ROSENFELD: So, did you go into business for yourself?
BROWN: I came home. I came home. I quit. I came home. I gave them plenty of notice. I said at a particular time that I left when I said I would leave. I came home, just to get settled and was working on the front of the house, as a matter of fact. I got this telephone call from somebody who wanted something and Mr. O'Connor had said to me, "When you get out of here, what are you going to do?" I said I don't know, but I'm going to be. He said "Well, I'll tell you what you are going to do." He said "You worked every side of the street already. You're going to work for yourself. You'd be a goddamn fool if you don't." He said "You can always at this point go out and get a job. Work for yourself."
So somebody called about something and one thing led to another and it went on. So here we are now 37 years later.
ROSENFELD: And your office is on.
BROWN: 7th Street -E Street. 710 E Street, a little old historic building.
ROSENFELD: And, have you always been there?
BROWN: Oh no, no, no, no. We worked out of the dining room of this house for the first. And then we worked out of the dining room until we did the carriage house. And then I did the complete restoration. The carriage house moved the office out there.
ROSENFELD: And the name of your business?
BROWN: C. Dudley Brown and Associates, Inc.
ROSENFELD: And how many associates are there?
BROWN: Well, we vary. About 5 of us now and doing various and sundry things.
ROSENFELD: And how would you describe your business?
BROWN: Well, people ask me, you know, what do I do? And I tell them I am a historic preservation restoration design consultant. I put that altogether carefully because I am involved in . I do a lot of consultation with architectural firms. I have a dimension of my life in historic churches. One thing having led to another. It evolved.
ROSENFELD: So, would I be correct to describe it as saying, somebody has a house that they want to restore and they call you in to tell them what they should or should not do?
BROWN: Yeah. Consultation, that's right, broad consultation. I don't seek the architectural. I am not a registered architect. I don't present myself to be. I'm a licensed interior designer. I talk authoritatively about what I know.
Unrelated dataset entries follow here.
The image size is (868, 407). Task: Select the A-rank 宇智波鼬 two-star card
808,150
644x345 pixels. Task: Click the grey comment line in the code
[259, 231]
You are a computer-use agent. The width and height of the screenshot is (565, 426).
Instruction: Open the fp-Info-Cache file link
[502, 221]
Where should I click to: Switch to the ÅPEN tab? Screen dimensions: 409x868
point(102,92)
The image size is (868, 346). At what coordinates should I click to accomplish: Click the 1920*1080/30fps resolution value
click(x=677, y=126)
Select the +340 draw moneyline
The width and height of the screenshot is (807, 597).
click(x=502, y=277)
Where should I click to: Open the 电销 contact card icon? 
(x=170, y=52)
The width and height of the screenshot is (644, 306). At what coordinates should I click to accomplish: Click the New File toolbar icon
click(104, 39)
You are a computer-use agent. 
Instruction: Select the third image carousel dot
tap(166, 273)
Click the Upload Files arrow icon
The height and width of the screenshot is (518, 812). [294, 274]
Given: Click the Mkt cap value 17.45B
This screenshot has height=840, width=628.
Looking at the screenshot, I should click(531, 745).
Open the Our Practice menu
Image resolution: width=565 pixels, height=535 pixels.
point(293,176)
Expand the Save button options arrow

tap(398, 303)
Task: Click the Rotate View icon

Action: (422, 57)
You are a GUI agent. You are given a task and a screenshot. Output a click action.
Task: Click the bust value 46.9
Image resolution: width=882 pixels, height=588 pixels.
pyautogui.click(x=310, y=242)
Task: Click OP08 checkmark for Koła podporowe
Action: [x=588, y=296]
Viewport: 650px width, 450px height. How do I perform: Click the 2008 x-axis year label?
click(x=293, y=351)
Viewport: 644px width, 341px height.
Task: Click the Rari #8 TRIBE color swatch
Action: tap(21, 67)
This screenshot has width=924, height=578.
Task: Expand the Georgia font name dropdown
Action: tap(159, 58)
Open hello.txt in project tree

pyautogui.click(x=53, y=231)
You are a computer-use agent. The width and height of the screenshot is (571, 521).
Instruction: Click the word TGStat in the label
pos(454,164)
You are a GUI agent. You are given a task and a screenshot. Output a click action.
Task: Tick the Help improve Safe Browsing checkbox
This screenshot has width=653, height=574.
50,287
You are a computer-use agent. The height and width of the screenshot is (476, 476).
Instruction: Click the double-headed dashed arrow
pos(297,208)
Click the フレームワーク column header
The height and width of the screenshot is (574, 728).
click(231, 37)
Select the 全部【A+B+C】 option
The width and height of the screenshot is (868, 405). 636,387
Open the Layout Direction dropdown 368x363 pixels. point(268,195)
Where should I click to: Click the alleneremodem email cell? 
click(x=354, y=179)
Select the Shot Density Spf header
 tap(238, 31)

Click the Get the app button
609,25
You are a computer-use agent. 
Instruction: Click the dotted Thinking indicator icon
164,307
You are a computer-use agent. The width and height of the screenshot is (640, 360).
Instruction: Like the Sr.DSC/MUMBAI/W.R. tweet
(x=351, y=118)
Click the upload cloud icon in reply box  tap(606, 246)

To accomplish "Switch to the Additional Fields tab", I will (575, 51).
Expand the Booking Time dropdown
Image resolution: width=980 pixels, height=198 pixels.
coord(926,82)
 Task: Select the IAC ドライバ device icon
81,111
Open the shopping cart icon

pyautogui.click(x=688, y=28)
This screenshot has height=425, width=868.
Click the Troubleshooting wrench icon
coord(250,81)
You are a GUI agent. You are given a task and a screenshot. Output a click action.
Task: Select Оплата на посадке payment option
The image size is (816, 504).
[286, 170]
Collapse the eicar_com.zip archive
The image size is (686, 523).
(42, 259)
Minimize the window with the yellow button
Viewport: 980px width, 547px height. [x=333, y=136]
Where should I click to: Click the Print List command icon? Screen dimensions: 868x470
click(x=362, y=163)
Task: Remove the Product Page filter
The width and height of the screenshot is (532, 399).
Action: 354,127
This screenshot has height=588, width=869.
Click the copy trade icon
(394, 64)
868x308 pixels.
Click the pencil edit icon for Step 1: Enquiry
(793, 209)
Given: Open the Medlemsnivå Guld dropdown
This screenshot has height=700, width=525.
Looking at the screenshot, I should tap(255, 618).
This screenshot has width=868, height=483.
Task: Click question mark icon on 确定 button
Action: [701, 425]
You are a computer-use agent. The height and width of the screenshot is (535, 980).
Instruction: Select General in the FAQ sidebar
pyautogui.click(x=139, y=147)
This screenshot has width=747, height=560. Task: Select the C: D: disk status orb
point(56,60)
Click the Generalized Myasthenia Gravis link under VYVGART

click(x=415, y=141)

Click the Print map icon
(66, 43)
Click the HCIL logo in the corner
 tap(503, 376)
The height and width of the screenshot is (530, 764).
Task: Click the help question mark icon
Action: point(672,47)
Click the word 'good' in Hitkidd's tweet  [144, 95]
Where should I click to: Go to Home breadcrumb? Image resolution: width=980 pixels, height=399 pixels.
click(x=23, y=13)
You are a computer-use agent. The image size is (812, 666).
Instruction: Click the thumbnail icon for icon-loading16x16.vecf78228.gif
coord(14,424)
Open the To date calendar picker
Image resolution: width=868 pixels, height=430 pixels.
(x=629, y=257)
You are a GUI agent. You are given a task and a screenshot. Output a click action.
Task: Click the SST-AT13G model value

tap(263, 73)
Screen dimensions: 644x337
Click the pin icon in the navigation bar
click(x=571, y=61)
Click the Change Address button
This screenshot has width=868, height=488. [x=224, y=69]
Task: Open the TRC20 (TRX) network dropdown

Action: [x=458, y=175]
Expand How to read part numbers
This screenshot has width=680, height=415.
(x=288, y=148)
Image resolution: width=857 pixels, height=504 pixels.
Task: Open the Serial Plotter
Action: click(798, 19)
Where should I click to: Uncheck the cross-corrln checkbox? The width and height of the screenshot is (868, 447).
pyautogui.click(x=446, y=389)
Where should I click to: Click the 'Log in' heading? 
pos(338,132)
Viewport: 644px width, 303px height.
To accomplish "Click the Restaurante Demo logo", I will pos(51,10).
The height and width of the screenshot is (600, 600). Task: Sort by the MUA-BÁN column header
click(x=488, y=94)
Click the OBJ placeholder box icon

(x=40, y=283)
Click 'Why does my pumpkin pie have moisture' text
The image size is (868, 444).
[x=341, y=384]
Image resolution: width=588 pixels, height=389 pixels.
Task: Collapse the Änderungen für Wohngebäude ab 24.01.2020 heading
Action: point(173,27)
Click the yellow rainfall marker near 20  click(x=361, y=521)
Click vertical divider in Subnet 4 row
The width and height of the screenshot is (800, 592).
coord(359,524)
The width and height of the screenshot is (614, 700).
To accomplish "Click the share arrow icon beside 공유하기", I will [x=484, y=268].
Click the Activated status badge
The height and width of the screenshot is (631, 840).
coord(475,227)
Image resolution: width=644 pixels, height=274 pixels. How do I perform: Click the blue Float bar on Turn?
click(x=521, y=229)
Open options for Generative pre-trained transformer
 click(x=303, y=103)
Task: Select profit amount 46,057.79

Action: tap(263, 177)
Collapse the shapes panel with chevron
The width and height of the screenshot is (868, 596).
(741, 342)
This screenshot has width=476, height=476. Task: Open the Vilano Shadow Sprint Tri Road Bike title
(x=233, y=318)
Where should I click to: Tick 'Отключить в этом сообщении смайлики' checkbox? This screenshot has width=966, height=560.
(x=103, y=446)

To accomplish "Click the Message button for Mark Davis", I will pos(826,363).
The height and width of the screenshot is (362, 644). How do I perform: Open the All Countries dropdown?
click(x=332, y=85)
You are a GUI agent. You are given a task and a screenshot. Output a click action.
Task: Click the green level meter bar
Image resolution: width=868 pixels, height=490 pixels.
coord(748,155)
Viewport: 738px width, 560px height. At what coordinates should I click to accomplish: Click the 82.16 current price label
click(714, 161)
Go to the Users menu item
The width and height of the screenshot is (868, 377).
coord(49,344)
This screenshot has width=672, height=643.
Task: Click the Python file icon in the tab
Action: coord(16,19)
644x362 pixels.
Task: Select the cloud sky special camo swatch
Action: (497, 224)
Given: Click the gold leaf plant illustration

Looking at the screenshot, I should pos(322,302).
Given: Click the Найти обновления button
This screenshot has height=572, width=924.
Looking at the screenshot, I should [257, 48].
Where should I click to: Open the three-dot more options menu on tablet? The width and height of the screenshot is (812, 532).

If I.now-a-days, things have sort of changed and I have . there are so many wonderful young people, and I'll say I'll look and talk to you about your house and listen to what you have to say, this is what I think you ought to do.
ROSENFELD: What are those sorts of things that people do to their houses on the Hill? I guess we should talk about that. That you don't like.
BROWN: Well, there's a lot more interest now in the historic fabric of the buildings. So many of the restorations were guts. It was sad.
ROSENFELD: Yes. And how did that happen? Why was that thought to be a good idea?
BROWN: I need to get over to the National Building Museum and it's about that time.
ROSENFELD: Answer that one question and then we can.
BROWN: O.k. All right, bless your heart. You can obviously. I talk so much. Now ask me the question again.
ROSENFELD: The question was why did people decide that gutting an old house was the way to go?
BROWN: Oh, they didn't know any better. Didn't have any appreciation for the historicity. So many of the young architects never had any training at all. One was here just the other day and you haven't seen our kitchen and dining room down. The broker told me that he was saying it would be so nice to take the partition in the dining room-all finished traditional room-and combine it. They couldn't no more. they don't look any more like. It would be a sin to do that. But somebody will come along. We can't control what they do. We're doing covenants on the exteriors, but we can't doing anything about the interiors. I hate to think. I don't want to see it.
ROSENFELD: Well, maybe you'll get a
BROWN: Oh, I've given you enough. If anybody else ever does.The summer of 1937, among the things that I remember very well, was Panzer's bakery. Panzer's Bakery must have been-nobody remembers that now-on 2 nd Street [NE]. Because I can remember in my grandmother's house, going out the back of my grandmother's house, down the alley, which would be by St. Joseph 's Church. I've tried to pick out the building where it would have been. They had chocolate buns that were the best things I ever ate.
ROSENFELD: Chocolate what?
BROWN: Buns. Chocolate buns at Panzer's Bakery. To such an extent that when our aunts would come to visit us in Cleveland or Cincinnati, we'd say bring us some chocolate buns from Panzer's Bakery.
ROSENFELD: Do you remember the Greek restaurant that used to be on Stanton Park ?
BROWN: No, but I sure do remember.
ROSENFELD: Maybe it wasn't called the Greek Restaurant, it just had a Greek owner.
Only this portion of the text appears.